#### Records shown

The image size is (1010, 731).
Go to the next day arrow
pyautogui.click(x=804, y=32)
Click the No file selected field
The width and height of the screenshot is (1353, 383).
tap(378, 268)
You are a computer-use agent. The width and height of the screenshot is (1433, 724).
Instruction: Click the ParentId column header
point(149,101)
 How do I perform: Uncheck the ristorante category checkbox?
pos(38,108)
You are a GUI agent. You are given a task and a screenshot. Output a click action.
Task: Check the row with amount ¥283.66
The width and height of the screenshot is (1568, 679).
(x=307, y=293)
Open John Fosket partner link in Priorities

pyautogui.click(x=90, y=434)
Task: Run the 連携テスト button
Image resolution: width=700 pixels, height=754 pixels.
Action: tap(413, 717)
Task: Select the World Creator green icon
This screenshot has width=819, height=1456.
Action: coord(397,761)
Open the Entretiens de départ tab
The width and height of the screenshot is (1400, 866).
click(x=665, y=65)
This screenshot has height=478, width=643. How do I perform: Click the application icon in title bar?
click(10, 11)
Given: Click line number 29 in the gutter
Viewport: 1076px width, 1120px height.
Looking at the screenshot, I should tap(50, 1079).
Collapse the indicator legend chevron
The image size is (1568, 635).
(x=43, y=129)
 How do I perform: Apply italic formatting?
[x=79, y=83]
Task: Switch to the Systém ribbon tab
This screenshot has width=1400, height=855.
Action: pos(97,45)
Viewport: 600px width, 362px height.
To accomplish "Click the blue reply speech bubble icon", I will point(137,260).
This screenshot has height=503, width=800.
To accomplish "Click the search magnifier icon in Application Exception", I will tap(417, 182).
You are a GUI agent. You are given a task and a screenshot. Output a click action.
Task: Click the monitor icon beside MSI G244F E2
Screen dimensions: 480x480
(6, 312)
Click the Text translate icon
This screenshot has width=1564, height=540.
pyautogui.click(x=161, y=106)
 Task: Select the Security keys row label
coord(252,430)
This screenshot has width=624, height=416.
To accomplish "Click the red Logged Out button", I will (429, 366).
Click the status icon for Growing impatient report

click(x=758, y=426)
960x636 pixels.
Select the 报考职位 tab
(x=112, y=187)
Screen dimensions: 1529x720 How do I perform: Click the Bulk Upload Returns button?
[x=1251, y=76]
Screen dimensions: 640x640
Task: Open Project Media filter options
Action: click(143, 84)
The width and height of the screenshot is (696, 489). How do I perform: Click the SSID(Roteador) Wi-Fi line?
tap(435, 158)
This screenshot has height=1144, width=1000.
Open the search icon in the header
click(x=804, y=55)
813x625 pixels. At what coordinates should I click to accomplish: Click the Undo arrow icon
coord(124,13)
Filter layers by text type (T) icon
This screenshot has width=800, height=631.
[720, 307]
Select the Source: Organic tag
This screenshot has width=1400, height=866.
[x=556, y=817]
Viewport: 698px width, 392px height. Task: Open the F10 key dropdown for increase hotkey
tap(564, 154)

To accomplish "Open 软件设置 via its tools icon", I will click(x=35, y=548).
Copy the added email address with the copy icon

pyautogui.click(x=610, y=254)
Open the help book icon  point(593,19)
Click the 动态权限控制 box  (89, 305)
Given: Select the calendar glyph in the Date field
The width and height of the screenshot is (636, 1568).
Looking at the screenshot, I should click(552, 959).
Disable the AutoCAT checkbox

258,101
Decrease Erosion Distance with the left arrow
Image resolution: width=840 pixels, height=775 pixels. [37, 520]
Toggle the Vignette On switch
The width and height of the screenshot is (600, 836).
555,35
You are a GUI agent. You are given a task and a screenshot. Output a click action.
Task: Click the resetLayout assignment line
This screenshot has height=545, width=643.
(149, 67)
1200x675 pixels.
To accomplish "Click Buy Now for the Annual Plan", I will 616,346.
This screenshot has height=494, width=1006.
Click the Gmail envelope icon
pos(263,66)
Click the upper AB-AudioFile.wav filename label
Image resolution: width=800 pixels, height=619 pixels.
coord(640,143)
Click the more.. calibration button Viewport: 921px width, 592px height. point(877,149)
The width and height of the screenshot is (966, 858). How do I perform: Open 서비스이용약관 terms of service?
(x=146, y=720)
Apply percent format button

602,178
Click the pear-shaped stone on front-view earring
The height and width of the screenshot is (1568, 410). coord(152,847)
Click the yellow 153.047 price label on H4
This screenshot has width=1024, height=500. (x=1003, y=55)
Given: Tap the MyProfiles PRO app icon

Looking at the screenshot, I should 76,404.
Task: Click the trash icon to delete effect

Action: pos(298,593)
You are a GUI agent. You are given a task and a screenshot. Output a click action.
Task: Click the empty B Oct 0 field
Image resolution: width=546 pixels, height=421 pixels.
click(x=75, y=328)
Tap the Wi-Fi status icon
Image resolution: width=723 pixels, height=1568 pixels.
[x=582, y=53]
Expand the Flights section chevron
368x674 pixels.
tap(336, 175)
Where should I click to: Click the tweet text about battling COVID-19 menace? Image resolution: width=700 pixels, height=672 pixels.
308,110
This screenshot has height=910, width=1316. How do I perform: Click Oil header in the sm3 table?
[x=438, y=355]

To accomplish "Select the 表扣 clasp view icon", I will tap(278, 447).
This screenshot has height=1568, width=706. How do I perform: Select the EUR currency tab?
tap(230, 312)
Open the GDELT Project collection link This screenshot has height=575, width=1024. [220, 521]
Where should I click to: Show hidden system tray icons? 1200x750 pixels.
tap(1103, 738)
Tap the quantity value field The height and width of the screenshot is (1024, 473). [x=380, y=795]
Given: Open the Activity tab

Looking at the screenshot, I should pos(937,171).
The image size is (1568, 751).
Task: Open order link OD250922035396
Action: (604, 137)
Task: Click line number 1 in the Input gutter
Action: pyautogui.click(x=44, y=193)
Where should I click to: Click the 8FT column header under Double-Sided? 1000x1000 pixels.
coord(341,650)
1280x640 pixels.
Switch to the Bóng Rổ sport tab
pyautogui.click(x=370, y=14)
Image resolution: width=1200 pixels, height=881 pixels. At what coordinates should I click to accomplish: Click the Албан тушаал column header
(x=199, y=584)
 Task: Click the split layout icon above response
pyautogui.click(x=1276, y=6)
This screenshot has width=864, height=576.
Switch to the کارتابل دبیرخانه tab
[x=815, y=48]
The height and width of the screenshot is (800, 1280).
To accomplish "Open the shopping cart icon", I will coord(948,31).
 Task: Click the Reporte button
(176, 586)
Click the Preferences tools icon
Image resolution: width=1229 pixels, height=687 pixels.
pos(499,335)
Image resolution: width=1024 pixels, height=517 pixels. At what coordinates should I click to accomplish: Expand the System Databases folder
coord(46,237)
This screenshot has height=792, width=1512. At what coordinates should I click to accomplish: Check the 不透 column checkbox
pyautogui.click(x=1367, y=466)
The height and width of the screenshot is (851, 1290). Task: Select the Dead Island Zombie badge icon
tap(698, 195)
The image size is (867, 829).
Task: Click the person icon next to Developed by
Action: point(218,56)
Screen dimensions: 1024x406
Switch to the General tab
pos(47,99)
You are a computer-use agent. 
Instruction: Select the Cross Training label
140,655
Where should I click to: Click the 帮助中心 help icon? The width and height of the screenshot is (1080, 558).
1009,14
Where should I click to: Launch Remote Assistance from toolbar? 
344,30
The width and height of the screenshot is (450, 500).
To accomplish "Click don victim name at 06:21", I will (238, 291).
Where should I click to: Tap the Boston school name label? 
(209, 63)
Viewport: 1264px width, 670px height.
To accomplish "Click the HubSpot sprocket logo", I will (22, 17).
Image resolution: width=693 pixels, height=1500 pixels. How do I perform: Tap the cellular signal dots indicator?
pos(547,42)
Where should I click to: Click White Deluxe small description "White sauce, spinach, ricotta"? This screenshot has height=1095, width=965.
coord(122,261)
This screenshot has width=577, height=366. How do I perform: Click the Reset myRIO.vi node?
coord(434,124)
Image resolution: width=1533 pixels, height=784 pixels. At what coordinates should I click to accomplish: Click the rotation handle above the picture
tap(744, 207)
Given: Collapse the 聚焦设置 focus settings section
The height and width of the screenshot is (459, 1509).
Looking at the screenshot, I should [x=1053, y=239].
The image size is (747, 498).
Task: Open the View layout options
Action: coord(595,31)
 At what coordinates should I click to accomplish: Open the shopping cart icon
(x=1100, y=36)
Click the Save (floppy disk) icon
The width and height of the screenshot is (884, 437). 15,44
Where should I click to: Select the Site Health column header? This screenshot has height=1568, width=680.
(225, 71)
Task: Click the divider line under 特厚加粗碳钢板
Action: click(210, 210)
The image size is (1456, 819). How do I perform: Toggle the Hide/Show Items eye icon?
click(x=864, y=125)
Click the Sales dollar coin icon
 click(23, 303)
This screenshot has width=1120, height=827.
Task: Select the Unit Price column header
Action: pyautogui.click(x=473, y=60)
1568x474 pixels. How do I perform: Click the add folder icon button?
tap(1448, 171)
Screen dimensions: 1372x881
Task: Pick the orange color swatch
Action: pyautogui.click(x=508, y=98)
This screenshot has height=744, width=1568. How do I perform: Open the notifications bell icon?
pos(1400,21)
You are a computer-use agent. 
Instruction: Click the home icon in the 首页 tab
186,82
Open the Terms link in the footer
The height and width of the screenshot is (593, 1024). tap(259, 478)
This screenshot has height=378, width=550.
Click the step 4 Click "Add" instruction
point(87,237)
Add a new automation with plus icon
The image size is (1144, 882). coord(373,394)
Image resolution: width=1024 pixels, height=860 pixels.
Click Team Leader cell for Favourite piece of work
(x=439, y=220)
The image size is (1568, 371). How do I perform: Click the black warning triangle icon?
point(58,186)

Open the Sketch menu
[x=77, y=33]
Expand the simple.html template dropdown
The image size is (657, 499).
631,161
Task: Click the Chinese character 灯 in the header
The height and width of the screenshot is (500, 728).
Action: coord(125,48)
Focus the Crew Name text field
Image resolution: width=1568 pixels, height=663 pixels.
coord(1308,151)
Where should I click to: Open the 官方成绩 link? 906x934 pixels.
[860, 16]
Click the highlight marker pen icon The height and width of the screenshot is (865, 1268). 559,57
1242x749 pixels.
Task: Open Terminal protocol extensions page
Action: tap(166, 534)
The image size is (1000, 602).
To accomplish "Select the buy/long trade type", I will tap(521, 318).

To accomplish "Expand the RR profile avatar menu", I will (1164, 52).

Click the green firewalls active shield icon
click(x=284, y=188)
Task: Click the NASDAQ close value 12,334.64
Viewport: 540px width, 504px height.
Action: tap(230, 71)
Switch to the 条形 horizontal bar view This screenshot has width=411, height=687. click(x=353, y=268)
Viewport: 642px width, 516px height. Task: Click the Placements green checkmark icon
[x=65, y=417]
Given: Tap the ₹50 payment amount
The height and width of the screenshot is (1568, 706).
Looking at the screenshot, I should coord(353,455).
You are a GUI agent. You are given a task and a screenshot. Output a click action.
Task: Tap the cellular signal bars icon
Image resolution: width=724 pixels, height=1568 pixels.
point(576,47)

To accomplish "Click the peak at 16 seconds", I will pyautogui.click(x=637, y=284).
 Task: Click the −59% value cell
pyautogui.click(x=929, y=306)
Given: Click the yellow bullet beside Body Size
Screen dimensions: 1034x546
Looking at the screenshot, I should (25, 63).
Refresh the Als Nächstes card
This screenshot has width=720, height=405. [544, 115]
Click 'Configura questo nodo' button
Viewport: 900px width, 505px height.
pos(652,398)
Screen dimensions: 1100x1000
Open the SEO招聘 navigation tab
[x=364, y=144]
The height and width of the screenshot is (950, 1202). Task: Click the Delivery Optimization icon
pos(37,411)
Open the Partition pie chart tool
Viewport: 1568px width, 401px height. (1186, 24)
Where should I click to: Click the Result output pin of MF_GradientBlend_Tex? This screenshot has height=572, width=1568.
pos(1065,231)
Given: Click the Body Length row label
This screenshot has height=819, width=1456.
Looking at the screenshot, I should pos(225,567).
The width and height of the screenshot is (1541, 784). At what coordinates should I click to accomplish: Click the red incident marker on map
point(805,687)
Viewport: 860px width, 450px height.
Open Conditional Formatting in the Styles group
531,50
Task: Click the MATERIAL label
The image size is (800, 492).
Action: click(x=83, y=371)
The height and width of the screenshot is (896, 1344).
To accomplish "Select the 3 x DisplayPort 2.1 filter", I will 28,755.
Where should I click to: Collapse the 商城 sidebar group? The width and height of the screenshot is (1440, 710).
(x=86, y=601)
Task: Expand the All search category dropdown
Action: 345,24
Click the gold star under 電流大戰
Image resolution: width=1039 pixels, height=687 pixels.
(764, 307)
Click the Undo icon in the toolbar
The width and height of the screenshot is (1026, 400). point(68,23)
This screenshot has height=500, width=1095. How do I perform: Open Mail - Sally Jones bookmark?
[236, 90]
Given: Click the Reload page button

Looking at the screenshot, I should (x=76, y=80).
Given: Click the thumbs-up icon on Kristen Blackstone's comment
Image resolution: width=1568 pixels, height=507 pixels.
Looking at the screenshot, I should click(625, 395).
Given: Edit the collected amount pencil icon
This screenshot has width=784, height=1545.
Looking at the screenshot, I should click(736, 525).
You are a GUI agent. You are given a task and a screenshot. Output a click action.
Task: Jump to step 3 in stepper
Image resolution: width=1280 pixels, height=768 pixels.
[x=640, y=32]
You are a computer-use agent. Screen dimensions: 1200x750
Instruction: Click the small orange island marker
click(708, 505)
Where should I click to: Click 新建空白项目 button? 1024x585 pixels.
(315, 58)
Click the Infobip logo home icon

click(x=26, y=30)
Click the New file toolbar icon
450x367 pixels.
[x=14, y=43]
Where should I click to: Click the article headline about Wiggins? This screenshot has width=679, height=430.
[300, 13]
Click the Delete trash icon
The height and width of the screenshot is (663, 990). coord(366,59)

########

*Task to carry out:*
Output exactly the lines of the material above from the one containing "The width and height of the screenshot is (1353, 383)." up to and including the one containing "Task: Check the row with amount ¥283.66".

*Solved exercise:*
The width and height of the screenshot is (1353, 383).
tap(378, 268)
You are a computer-use agent. The width and height of the screenshot is (1433, 724).
Instruction: Click the ParentId column header
point(149,101)
 How do I perform: Uncheck the ristorante category checkbox?
pos(38,108)
You are a GUI agent. You are given a task and a screenshot. Output a click action.
Task: Check the row with amount ¥283.66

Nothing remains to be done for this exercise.